L’imene è la parte del corpo femminile più fraintesa e sconosciuta: 7 cose da sapere

Sapevate che l’imene può lacerarsi facendo sport e senza dolore? Ecco 3 miti da sfatare e le cose da sapere su una parte del corpo sconosciuta e “fraintesa”

imene, slip di donna

Cosa è l’imene? Si parla di certo più spesso della vagina, delle situazioni che possono danneggiarla, ma quasi mai di questa membrana, più o meno elastica, che copre l’apertura vaginale.

Imene” deriva dal greco “hymén” e significa appunto “membrana”. Imene era inoltre anche il dio greco del matrimonio. Queste due indicazioni insieme riassumono bene tutta la saggezza “convenzionale” su questo tessuto ampiamente frainteso e poco conosciuto.

Per migliaia di anni, molte culture hanno creduto che “rompere” l’imene causasse dolore, da qui la convinzione, ancora vigente, che le donne dovrebbe provare dolore al primo rapporto sessuale. Proprio perché è allora che si rompe a causa della penetrazione. In alcune culture un imene intatto dimostrava la sua virtù di una donna ed era dimostrazione della sua verginità. Poco dopo i matrimoni, nuovi mariti dovevano produrre lenzuola insanguinate, proprio a testimonianza della rottura dell’imene, per dimostrare che le avevano sposate vergini.

Queste credenze hanno segnato di certo molte donne e la loro vita, ma sono lontane dalla verità fisiologica. Alcune di queste idee sbagliate possono addirittura essere la causa di un vaginismo primario, un problema sessuale in cui i muscoli vaginali si contraggono anticipando il dolore di una prima penetrazione ritenuta dolorosa, e queste contrazioni possono creare problemi al rapporto sessuale.

Come in molti ambiti, per sfuggire alle credenze ed eventuali conseguenze è bene conoscere.

Le 7 cose da sapere sull’ imene

L’imene nei neonati tende ad essere molto spesso. Ma col passare degli anni, la maggior parte si assottiglia il tessuto dell’imene e l’apertura si allarga.

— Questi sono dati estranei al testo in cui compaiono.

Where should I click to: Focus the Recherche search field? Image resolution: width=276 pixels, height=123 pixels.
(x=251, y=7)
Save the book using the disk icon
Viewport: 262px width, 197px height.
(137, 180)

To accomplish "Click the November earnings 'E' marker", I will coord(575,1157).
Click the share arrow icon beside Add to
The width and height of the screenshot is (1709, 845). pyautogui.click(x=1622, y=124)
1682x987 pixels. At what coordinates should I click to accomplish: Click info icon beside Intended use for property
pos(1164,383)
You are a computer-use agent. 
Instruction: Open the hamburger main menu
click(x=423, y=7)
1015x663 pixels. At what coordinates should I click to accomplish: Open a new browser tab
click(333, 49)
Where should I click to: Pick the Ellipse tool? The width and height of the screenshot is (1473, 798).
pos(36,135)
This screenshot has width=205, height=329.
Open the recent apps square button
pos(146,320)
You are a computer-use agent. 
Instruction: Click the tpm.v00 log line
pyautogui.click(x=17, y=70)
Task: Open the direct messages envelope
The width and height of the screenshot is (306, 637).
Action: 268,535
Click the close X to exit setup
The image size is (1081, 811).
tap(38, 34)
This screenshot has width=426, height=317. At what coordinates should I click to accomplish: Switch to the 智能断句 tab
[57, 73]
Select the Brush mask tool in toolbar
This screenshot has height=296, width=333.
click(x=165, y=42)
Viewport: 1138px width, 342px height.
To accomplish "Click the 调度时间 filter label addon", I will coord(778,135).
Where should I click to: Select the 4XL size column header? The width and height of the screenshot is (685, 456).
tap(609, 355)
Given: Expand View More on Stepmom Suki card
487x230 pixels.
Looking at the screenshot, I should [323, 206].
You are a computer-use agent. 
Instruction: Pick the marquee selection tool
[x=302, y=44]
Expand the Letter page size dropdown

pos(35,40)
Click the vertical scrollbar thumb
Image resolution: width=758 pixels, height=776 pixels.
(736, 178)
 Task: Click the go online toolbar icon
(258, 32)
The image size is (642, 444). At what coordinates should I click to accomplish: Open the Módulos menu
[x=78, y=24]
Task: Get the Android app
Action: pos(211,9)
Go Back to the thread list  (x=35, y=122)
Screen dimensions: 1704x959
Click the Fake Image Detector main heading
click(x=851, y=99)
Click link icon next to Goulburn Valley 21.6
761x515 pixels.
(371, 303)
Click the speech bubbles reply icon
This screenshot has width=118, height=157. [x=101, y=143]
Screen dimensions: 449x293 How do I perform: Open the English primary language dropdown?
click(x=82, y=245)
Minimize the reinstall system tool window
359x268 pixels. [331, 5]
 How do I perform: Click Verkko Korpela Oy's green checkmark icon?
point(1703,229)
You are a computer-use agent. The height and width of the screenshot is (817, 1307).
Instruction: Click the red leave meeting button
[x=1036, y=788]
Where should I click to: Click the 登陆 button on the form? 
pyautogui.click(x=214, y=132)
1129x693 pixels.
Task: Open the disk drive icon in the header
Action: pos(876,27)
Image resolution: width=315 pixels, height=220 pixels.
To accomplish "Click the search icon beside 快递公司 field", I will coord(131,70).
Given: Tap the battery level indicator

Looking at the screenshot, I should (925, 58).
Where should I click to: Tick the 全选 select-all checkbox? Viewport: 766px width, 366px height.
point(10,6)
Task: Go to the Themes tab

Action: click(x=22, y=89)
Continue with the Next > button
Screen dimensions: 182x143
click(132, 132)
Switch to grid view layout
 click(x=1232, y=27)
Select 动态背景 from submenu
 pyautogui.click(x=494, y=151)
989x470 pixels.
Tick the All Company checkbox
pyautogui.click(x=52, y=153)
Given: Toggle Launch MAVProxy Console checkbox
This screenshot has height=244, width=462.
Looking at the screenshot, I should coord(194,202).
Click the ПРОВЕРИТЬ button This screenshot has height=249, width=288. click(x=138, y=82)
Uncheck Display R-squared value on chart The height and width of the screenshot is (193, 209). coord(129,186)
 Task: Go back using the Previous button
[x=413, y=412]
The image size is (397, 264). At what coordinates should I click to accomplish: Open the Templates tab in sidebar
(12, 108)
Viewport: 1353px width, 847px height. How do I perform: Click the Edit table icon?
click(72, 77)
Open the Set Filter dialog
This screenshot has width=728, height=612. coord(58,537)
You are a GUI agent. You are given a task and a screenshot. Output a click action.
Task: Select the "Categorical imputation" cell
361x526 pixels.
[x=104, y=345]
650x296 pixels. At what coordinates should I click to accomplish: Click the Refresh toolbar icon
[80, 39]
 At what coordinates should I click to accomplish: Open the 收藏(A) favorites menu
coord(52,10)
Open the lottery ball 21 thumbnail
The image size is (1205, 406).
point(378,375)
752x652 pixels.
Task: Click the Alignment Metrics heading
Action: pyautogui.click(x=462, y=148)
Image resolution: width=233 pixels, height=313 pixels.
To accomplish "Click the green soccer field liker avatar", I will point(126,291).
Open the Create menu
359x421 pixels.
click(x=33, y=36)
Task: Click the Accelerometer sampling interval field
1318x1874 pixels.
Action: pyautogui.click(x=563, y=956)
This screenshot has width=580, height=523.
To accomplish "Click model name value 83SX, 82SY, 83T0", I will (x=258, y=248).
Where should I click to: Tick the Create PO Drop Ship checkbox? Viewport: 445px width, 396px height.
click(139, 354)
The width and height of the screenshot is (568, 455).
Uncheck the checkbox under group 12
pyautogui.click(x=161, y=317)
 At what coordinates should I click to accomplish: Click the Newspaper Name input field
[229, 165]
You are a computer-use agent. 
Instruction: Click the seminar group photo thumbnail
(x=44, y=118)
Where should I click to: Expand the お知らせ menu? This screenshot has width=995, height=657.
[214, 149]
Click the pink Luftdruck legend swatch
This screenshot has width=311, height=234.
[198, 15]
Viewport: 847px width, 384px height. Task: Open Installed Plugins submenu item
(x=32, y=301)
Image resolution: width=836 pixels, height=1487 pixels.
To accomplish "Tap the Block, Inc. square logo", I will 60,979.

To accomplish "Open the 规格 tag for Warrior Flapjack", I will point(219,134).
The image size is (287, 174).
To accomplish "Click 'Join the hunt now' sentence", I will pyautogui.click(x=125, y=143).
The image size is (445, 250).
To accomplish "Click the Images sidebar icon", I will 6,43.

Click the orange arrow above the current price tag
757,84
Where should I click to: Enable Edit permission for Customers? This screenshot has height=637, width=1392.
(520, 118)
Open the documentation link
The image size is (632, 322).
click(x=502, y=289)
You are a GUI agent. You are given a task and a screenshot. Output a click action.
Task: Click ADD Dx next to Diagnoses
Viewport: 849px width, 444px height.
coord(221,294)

1. L’imene è una sottile membrana, in corrispondenza del passaggio fra parete vaginale posteriore e vestibolo, si porta orizzontalmente in avanti, separando così la vagina dal vestibolo. Serve a proteggere l’apertura della vagina ed è presente dalla nascita.

2. Non chiude completamente l’orifizio vaginale altrimenti sarebbe impossibile la fuoriuscita delle normali secrezioni vaginali e del ciclo mestruale.

2. In alcune donne l’imene si presenta inesistente o poco sviluppato. In questo caso il canale vaginale è già completamente o parzialmente aperto. Questa conformazione, del tutto fisiologica, non rappresenta un problema a livello fisico o sessuale.

3. In alcuni rari casi, l’imene non ha nessuna apertura. Si tratta di una patologia di tipo medico che viene riscontrata al momento della comparsa dei primi cicli mestruali e che richiede un piccolo intervento chirurgico per essere risolta (imenectomia). L’intervento non comporta poi nessun problema a livello fisico o nella futura vita sessuale.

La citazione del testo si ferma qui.